- TASK PROMPT -
Please print all of the records that follow with nothing altered.

- ENTRIES PROVIDED -

━━━━━━━━━━━━━━━━━━━━

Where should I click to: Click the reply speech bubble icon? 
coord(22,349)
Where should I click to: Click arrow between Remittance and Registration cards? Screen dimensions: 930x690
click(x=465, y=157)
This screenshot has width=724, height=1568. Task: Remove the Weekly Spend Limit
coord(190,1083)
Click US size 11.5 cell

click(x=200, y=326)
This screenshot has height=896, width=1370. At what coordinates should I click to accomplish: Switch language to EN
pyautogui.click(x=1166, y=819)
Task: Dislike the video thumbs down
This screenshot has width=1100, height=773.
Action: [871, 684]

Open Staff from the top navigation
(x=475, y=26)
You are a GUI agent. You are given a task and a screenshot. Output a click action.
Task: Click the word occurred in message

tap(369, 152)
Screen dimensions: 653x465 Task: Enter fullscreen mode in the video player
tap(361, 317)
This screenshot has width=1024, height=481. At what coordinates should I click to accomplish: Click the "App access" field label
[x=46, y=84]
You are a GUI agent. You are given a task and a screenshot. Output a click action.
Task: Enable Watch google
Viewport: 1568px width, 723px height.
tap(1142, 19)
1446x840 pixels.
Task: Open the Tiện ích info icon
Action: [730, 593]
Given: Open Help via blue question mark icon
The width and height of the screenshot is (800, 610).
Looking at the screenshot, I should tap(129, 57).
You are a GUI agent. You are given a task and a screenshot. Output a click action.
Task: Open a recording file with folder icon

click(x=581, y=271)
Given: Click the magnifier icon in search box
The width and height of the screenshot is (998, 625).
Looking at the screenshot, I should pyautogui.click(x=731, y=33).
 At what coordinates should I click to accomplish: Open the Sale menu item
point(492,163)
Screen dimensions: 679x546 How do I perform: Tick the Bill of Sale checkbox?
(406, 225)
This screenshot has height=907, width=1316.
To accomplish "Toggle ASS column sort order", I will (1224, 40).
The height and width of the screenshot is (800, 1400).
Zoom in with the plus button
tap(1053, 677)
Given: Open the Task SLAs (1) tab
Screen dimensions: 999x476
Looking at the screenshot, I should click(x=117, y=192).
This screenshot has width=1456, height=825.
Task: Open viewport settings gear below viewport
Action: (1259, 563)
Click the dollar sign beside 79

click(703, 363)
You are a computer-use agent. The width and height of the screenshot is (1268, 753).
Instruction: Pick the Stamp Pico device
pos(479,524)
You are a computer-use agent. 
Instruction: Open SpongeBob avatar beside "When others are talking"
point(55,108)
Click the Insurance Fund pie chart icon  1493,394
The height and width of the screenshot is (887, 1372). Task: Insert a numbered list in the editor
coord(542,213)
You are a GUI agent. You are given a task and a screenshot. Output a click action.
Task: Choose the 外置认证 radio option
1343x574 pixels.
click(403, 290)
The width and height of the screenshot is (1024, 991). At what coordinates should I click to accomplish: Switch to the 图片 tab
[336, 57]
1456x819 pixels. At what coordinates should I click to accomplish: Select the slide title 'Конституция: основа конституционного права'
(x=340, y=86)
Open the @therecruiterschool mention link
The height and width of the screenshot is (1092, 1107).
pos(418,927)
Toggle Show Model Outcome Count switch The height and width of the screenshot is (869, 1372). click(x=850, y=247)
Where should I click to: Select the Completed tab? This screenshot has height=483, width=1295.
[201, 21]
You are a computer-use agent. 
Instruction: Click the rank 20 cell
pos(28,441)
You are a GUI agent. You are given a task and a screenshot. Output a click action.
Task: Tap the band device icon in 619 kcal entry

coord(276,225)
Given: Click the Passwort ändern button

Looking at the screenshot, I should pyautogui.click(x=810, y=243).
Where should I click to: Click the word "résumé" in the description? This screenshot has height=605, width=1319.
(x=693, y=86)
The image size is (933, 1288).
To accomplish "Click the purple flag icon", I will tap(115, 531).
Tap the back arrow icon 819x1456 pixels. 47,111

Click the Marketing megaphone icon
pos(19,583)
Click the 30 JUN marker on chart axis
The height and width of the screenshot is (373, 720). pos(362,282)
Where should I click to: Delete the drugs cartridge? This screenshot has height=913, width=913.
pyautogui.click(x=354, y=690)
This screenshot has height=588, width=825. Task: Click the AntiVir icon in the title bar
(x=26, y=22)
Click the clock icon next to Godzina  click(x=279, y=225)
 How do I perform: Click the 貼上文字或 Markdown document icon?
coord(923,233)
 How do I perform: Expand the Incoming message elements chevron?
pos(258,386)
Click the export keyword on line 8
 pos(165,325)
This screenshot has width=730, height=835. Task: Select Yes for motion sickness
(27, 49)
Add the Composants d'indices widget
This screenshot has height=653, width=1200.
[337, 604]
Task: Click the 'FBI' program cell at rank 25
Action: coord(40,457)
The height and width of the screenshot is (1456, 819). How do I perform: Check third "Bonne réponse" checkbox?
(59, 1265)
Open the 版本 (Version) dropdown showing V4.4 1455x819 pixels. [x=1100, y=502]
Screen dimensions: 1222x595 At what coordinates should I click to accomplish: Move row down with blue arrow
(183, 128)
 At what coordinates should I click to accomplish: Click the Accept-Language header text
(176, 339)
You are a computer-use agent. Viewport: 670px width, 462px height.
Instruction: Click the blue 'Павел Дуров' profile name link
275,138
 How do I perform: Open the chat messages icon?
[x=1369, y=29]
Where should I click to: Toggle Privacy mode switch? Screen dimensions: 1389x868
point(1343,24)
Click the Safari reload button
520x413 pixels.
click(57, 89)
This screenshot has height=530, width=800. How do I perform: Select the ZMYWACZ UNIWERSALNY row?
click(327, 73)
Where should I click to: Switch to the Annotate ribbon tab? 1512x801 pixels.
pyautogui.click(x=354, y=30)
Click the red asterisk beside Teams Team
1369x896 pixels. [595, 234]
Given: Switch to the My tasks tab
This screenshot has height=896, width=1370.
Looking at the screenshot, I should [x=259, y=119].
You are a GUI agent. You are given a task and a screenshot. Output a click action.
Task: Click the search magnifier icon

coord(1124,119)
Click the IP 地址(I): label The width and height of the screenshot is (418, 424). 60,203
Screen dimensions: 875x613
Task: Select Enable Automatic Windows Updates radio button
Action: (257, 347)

━━━━━━━━━━━━━━━━━━━━

- PROBLEM SOLUTION -
Where should I click to: Click the reply speech bubble icon? 
coord(22,349)
Where should I click to: Click arrow between Remittance and Registration cards? Screen dimensions: 930x690
click(x=465, y=157)
This screenshot has width=724, height=1568. Task: Remove the Weekly Spend Limit
coord(190,1083)
Click US size 11.5 cell

click(x=200, y=326)
This screenshot has height=896, width=1370. At what coordinates should I click to accomplish: Switch language to EN
pyautogui.click(x=1166, y=819)
Task: Dislike the video thumbs down
This screenshot has width=1100, height=773.
Action: [871, 684]

Open Staff from the top navigation
(x=475, y=26)
You are a GUI agent. You are given a task and a screenshot. Output a click action.
Task: Click the word occurred in message

tap(369, 152)
Screen dimensions: 653x465 Task: Enter fullscreen mode in the video player
tap(361, 317)
This screenshot has width=1024, height=481. At what coordinates should I click to accomplish: Click the "App access" field label
[x=46, y=84]
You are a GUI agent. You are given a task and a screenshot. Output a click action.
Task: Enable Watch google
Viewport: 1568px width, 723px height.
tap(1142, 19)
1446x840 pixels.
Task: Open the Tiện ích info icon
Action: [730, 593]
Given: Open Help via blue question mark icon
The width and height of the screenshot is (800, 610).
Looking at the screenshot, I should tap(129, 57).
You are a GUI agent. You are given a task and a screenshot. Output a click action.
Task: Open a recording file with folder icon

click(x=581, y=271)
Given: Click the magnifier icon in search box
The width and height of the screenshot is (998, 625).
Looking at the screenshot, I should pyautogui.click(x=731, y=33).
 At what coordinates should I click to accomplish: Open the Sale menu item
point(492,163)
Screen dimensions: 679x546 How do I perform: Tick the Bill of Sale checkbox?
(406, 225)
This screenshot has height=907, width=1316.
To accomplish "Toggle ASS column sort order", I will (1224, 40).
The height and width of the screenshot is (800, 1400).
Zoom in with the plus button
tap(1053, 677)
Given: Open the Task SLAs (1) tab
Screen dimensions: 999x476
Looking at the screenshot, I should click(x=117, y=192).
This screenshot has width=1456, height=825.
Task: Open viewport settings gear below viewport
Action: (1259, 563)
Click the dollar sign beside 79

click(703, 363)
You are a computer-use agent. The width and height of the screenshot is (1268, 753).
Instruction: Pick the Stamp Pico device
pos(479,524)
You are a computer-use agent. 
Instruction: Open SpongeBob avatar beside "When others are talking"
point(55,108)
Click the Insurance Fund pie chart icon  1493,394
The height and width of the screenshot is (887, 1372). Task: Insert a numbered list in the editor
coord(542,213)
You are a GUI agent. You are given a task and a screenshot. Output a click action.
Task: Choose the 外置认证 radio option
1343x574 pixels.
click(403, 290)
The width and height of the screenshot is (1024, 991). At what coordinates should I click to accomplish: Switch to the 图片 tab
[336, 57]
1456x819 pixels. At what coordinates should I click to accomplish: Select the slide title 'Конституция: основа конституционного права'
(x=340, y=86)
Open the @therecruiterschool mention link
The height and width of the screenshot is (1092, 1107).
pos(418,927)
Toggle Show Model Outcome Count switch The height and width of the screenshot is (869, 1372). click(x=850, y=247)
Where should I click to: Select the Completed tab? This screenshot has height=483, width=1295.
[201, 21]
You are a computer-use agent. 
Instruction: Click the rank 20 cell
pos(28,441)
You are a GUI agent. You are given a task and a screenshot. Output a click action.
Task: Tap the band device icon in 619 kcal entry

coord(276,225)
Given: Click the Passwort ändern button

Looking at the screenshot, I should pyautogui.click(x=810, y=243).
Where should I click to: Click the word "résumé" in the description? This screenshot has height=605, width=1319.
(x=693, y=86)
The image size is (933, 1288).
To accomplish "Click the purple flag icon", I will tap(115, 531).
Tap the back arrow icon 819x1456 pixels. 47,111

Click the Marketing megaphone icon
pos(19,583)
Click the 30 JUN marker on chart axis
The height and width of the screenshot is (373, 720). pos(362,282)
Where should I click to: Delete the drugs cartridge? This screenshot has height=913, width=913.
pyautogui.click(x=354, y=690)
This screenshot has height=588, width=825. Task: Click the AntiVir icon in the title bar
(x=26, y=22)
Click the clock icon next to Godzina  click(x=279, y=225)
 How do I perform: Click the 貼上文字或 Markdown document icon?
coord(923,233)
 How do I perform: Expand the Incoming message elements chevron?
pos(258,386)
Click the export keyword on line 8
 pos(165,325)
This screenshot has width=730, height=835. Task: Select Yes for motion sickness
(27, 49)
Add the Composants d'indices widget
This screenshot has height=653, width=1200.
[337, 604]
Task: Click the 'FBI' program cell at rank 25
Action: coord(40,457)
The height and width of the screenshot is (1456, 819). How do I perform: Check third "Bonne réponse" checkbox?
(59, 1265)
Open the 版本 (Version) dropdown showing V4.4 1455x819 pixels. [x=1100, y=502]
Screen dimensions: 1222x595 At what coordinates should I click to accomplish: Move row down with blue arrow
(183, 128)
 At what coordinates should I click to accomplish: Click the Accept-Language header text
(176, 339)
You are a computer-use agent. Viewport: 670px width, 462px height.
Instruction: Click the blue 'Павел Дуров' profile name link
275,138
 How do I perform: Open the chat messages icon?
[x=1369, y=29]
Where should I click to: Toggle Privacy mode switch? Screen dimensions: 1389x868
point(1343,24)
Click the Safari reload button
520x413 pixels.
click(57, 89)
This screenshot has height=530, width=800. How do I perform: Select the ZMYWACZ UNIWERSALNY row?
click(327, 73)
Where should I click to: Switch to the Annotate ribbon tab? 1512x801 pixels.
pyautogui.click(x=354, y=30)
Click the red asterisk beside Teams Team
1369x896 pixels. [595, 234]
Given: Switch to the My tasks tab
This screenshot has height=896, width=1370.
Looking at the screenshot, I should [x=259, y=119].
You are a GUI agent. You are given a task and a screenshot. Output a click action.
Task: Click the search magnifier icon

coord(1124,119)
Click the IP 地址(I): label The width and height of the screenshot is (418, 424). 60,203
Screen dimensions: 875x613
Task: Select Enable Automatic Windows Updates radio button
Action: (257, 347)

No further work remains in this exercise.